## Work item A
Copy the article on Dan Ives starting with "Speaking to Yahoo" and going on through "1%, he noted.", changing "robust" to "solid".
## Work item B
According to the article on Dan Ives, roughly what share of companies in the US have adopted AI?

Wedbush’s Dan Ives says AI boom is only beginning, names 10 stocks he sees as winners

Wedbush’s Dan Ives says AI boom is only beginning, names 10 stocks he sees as winners

Artificial intelligence stocks are not overheating — they are just beginning to show their potential.

That is the view of Wedbush Securities analyst Dan Ives, who says Wall Street bears are mistaking a rapid technological shift for exuberance.

In his view, the scale of AI adoption and capital investment suggests that markets have not yet approached peak enthusiasm.

Speaking to Yahoo Finance, Ives argued that comparisons to the dot-com era overlook fundamentals that are more robust than in 1999.

Only a small share of companies today have incorporated AI into their systems.

In the US, adoption sits at roughly 3%, and worldwide it is closer to 1%, he noted.

For Ives, the noise of AI enthusiasm masks a simpler truth: the industry is still in its opening chapters.

Why Ives dismisses bubble warnings

Ives’ latest report builds on that argument, pointing to enterprise spending, government projects, and semiconductor shortages as the true drivers of valuations.

These conditions, he said, reflect structural demand rather than speculation.

At the height of the dot-com boom, the average tech stock traded at 30 times revenue with little product to back it up.

Stored data:
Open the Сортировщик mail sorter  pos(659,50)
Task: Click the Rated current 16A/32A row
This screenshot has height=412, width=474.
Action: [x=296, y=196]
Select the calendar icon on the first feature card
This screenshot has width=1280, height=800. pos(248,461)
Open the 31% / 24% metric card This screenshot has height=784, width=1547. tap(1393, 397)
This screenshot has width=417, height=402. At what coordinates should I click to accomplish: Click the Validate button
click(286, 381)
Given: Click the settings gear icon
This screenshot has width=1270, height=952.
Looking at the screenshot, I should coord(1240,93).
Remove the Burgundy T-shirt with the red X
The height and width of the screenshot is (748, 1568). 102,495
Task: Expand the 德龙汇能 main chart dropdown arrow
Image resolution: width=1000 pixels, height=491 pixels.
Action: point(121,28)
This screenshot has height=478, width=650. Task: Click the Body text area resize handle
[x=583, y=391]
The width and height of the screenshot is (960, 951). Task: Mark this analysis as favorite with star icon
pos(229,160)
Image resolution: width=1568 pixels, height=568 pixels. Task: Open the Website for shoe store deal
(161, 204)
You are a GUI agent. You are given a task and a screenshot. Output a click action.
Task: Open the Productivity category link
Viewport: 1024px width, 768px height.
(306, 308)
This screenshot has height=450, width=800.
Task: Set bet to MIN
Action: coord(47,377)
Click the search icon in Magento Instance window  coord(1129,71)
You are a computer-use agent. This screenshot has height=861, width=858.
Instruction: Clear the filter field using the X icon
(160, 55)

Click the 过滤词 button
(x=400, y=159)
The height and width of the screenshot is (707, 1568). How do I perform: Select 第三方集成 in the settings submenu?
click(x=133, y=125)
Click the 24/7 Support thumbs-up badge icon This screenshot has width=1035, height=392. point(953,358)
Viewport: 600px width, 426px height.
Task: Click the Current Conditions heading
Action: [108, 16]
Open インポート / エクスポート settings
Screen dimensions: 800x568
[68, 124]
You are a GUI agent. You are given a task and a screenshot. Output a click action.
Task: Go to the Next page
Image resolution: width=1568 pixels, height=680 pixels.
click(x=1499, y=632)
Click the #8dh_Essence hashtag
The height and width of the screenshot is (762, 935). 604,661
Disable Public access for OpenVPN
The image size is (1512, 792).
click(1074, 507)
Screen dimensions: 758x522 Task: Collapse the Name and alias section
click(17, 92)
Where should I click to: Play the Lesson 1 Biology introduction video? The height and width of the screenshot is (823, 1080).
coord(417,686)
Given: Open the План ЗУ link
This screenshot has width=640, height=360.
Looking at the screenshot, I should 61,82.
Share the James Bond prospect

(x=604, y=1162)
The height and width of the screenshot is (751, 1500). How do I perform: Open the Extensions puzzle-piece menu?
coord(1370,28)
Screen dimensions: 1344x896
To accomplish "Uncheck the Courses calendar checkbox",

## Your solution A
Speaking to Yahoo Finance, Ives argued that comparisons to the dot-com era overlook fundamentals that are more solid than in 1999.

Only a small share of companies today have incorporated AI into their systems.

In the US, adoption sits at roughly 3%, and worldwide it is closer to 1%, he noted.

## Your solution B
Roughly 3%.